Dans ce sens, les statistiques officielles montrent que l’inflation en Turquie a enregistré des niveaux plus hauts en mars 2022, tirée par la guerre en Ukraine, à 61,14% sur un an, en hausse de 5,46 points en un mois. Le prix de transport a bondi de 99 % en un an, de plus de 70 % pour les produits alimentaires et de 69 % pour les biens d’équipement. De plus, la guerre en Ukraine fait craindre de nouvelles hausses de prix. En fait, la Turquie est un gros importateur de blé russe et ukrainien, mais aussi de gaz russe, qui représentait 44 % de ses importations en 2021. La Russie et l’Ukraine sont aussi des gros importateurs de touristes en Turquie. 4,7 millions de touristes russes se sont rendus en Turquie l’année dernière et représentaient 19 % des visiteurs étrangers. A ce point, le modèle de développement accéléré que la Turquie a suivi au cours des dix premières années du règne du Parti de la justice et du développement, qui comprenait la construction de ponts massifs sur le Bosphore et Marmara, un tunnel reliant les côtés européen et asiatique d’Istanbul, un réseau de nouvelles voies ferrées, des dizaines d’aéroports civils, des milliers de kilomètres d’autoroutes, un aéroport international gigantesque pour Istanbul et des complexes hospitaliers importants dans plusieurs grandes villes. La plupart de ces projets ont été mis en œuvre par le secteur privé. Cela a incité le secteur privé à emprunter auprès de sources extérieures pour financer ces projets. Avec le début du remboursement des emprunts des dix années précédentes, les pressions sur la monnaie turque ont commencé à augmenter, et donc la baisse de sa valeur d’échange.
Le président Recep Tayyip Erdogan a annoncé une réduction de la taxe sur la valeur ajoutée sur les produits d’hygiène et de restauration de 18% à 8%. Il avait déjà réduit la TVA sur les produits alimentaires de base de 8% à 1% en février 2022, mais n’a pas réussi à freiner les hausses de prix, ce qui a partiellement compensé une augmentation de salaire approuvée le 1er janvier 2022.

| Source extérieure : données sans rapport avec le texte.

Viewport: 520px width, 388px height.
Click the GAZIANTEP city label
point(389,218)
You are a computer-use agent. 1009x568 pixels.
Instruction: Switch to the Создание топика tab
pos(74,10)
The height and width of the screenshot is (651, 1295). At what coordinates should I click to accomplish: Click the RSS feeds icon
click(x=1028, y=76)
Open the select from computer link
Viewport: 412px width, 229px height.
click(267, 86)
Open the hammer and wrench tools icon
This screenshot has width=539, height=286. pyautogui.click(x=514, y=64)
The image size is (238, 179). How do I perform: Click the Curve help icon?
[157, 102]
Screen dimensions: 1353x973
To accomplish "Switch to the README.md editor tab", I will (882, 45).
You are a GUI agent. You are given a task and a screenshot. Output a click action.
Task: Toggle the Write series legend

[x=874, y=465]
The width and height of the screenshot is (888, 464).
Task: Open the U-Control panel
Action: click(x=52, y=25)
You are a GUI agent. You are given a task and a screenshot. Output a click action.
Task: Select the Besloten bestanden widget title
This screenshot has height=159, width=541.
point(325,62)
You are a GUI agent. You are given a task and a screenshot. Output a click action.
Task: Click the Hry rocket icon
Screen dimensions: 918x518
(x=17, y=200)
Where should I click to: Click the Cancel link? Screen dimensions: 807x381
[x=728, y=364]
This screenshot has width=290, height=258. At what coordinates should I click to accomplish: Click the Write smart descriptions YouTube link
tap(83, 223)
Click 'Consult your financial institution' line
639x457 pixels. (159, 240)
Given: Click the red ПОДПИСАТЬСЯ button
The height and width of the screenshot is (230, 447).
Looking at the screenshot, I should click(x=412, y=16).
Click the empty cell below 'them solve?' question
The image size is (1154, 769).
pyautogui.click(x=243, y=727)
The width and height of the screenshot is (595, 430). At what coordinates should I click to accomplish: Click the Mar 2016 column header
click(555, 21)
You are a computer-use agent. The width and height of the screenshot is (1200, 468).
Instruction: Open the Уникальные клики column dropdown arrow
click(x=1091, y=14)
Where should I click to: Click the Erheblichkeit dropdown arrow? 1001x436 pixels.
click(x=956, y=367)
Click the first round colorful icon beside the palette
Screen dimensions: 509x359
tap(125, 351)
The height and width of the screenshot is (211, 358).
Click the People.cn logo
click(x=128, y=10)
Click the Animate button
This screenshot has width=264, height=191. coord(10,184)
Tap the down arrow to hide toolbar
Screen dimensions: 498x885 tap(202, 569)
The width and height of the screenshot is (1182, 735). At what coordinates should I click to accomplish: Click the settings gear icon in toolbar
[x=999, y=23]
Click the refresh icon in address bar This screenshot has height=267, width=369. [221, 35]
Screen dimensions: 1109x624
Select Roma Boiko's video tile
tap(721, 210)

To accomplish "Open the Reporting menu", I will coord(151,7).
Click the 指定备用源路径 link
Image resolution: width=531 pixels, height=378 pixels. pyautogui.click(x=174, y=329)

A moins d’un an de la prochaine élection présidentielle prévue en juin 2023, le chef de l’Etat a demandé aux Turcs de la patience, reconnaissant que la guerre d’Ukraine influence les prix à la consommation, il a averti qu’il serait “impitoyable” avec les spéculateurs.
Pendant ce temps, l’agence de notation financière S&P Global Ratings a dégradé la dette souveraine de la Turquie, qu’elle considère désormais comme un investissement entièrement spéculatif. L’agence a déclaré que sa note de dette en monnaie locale avait été abaissée à “B+” de “BB-” auparavant, ce qui signifie qu’elle montait dans le classement. S&P est passé de spéculatif à très spéculatif. La note sur la dette turque en devises étrangères était, elle, déjà classée “B+” et est maintenue à ce niveau. “Les conséquences du conflit militaire Russie-Ukraine, y compris avec la hausse des prix alimentaires et de l’énergie, vont affaiblir encore plus la balance des paiements déjà ténue de la Turquie et exacerber l’inflation”, explique S&P. La perspective associée aux notes reste négative, précise S&P, ce qui signifie qu’elles pourraient être abaissées.
Finalement, La Turquie a besoin de réformes économiques sérieuses pour maintenir la capacité de la croissance économique. Pour faire face à l’inflation importée, le pays nécessite le renforcement de la demande intérieure et la gouvernance bancaire.